Closing the wage gap between New Zealand and Australia was a key plank of National’s election campaign in 2008. The problem for John Key however is that under his management the Tasman wage gap has grown significantly. Getting grilled by 3News Key went on the attack blaming Labour for the recession and the wage gap and claiming he had a “plan”.

The facts are unmistakeably obvious – under the Nat’s the gap between the New Zealand and Australian average wage grew from “$540 a week in December 2008 to $580 in March this year”.

In the courts, on the picket lines and in Parliament this week the calls to close the gap have again been heard. Yet absent however from all the debate about the widening pay gap is one key word: awards.

The main difference between Australian pay and New Zealand pay is that in Australia minimum pay rates for industries and occupations are set by the Australian industrial relations body Fair Work Australia. There are still union negotiated collective agreements and individual employment agreements but they can’t make the employee worse off than they would be under their industry or occupation award.

The modern awards are a set of 200 or so documents that set most employment conditions from minimum pay rates, hours of work, overtime rates and allowances. These awards are set by an independent panel that hears submissions from union and employer representatives.

Comparing Australia’s fast food industry award to what a McDonald’s worker in New Zealand receives shows how the award system benefits low paid workers and raises living standards.

Australian fast food workers receive a $6.25 per week laundry allowance for cleaning their uniforms. Kiwi workers receive no allowance.
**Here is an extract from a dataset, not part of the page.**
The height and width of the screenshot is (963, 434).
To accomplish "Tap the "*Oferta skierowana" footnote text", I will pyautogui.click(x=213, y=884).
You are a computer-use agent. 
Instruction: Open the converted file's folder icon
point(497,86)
Australian workers must have their hours and days of work specified in writing at the start of their employment. These hours can only be varied by written agreement. In New Zealand many fast food workers have their hours and days of work varied from week to week. Many workers have their hours reduced as punishment for asking for rest breaks, sick leave or as one worker put it to me once, “Not kissing the bosses ass”.
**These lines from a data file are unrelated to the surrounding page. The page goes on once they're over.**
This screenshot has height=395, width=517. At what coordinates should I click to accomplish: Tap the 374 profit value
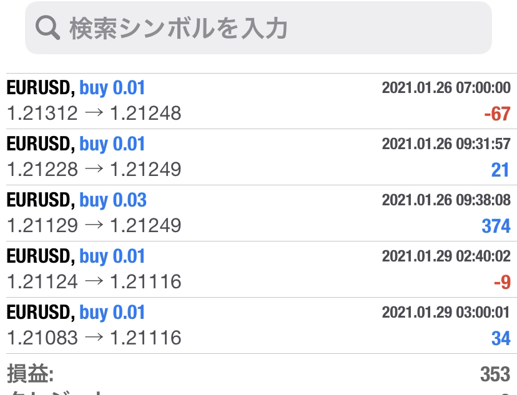coord(496,226)
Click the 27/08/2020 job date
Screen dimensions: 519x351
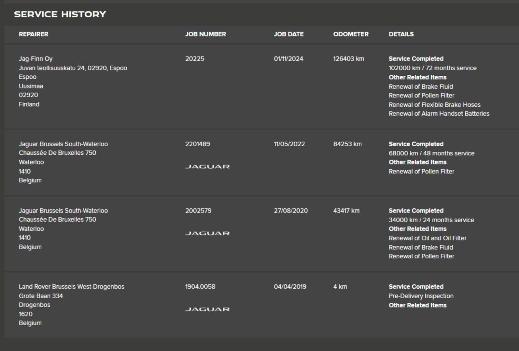tap(291, 211)
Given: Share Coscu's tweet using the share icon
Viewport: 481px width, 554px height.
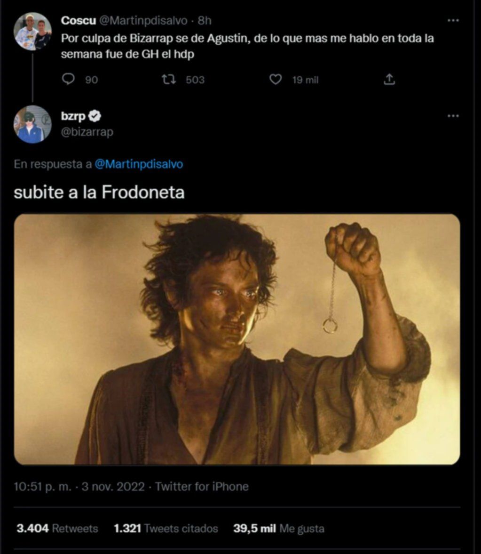Looking at the screenshot, I should click(x=389, y=80).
Australian fast food workers have an Aus $15.00hr min wage where NZ McDonald’s workers are mostly on $12.75 to $13.25. Aussie fast food workers receive a 9% employer contribution superannuation, NZ fast food workers just 2% contribution to Kiwisaver. Australian McDonald’s workers must get a 10% loading for work after 9pm and a 15% loading for work after 12am. Some McDonald’s owners in New Zealand pay their employees an extra $5 per graveyard shift. The Aussies also get a 25% loading on Saturdays and a 50% loading on Sundays. Kiwi workers of course get no such weekend rates.

As can be seen from the evidence above the award system is the crucial difference in ensuring better wages and conditions for fast food workers. This comparison can be drawn across any number of occupations especially retail, cleaning, call centre and other traditionally un-unionised occupations and industries. The picture is clear. In order to close the growing wage gap New Zealand will need to establish a similar set of awards for our own industries.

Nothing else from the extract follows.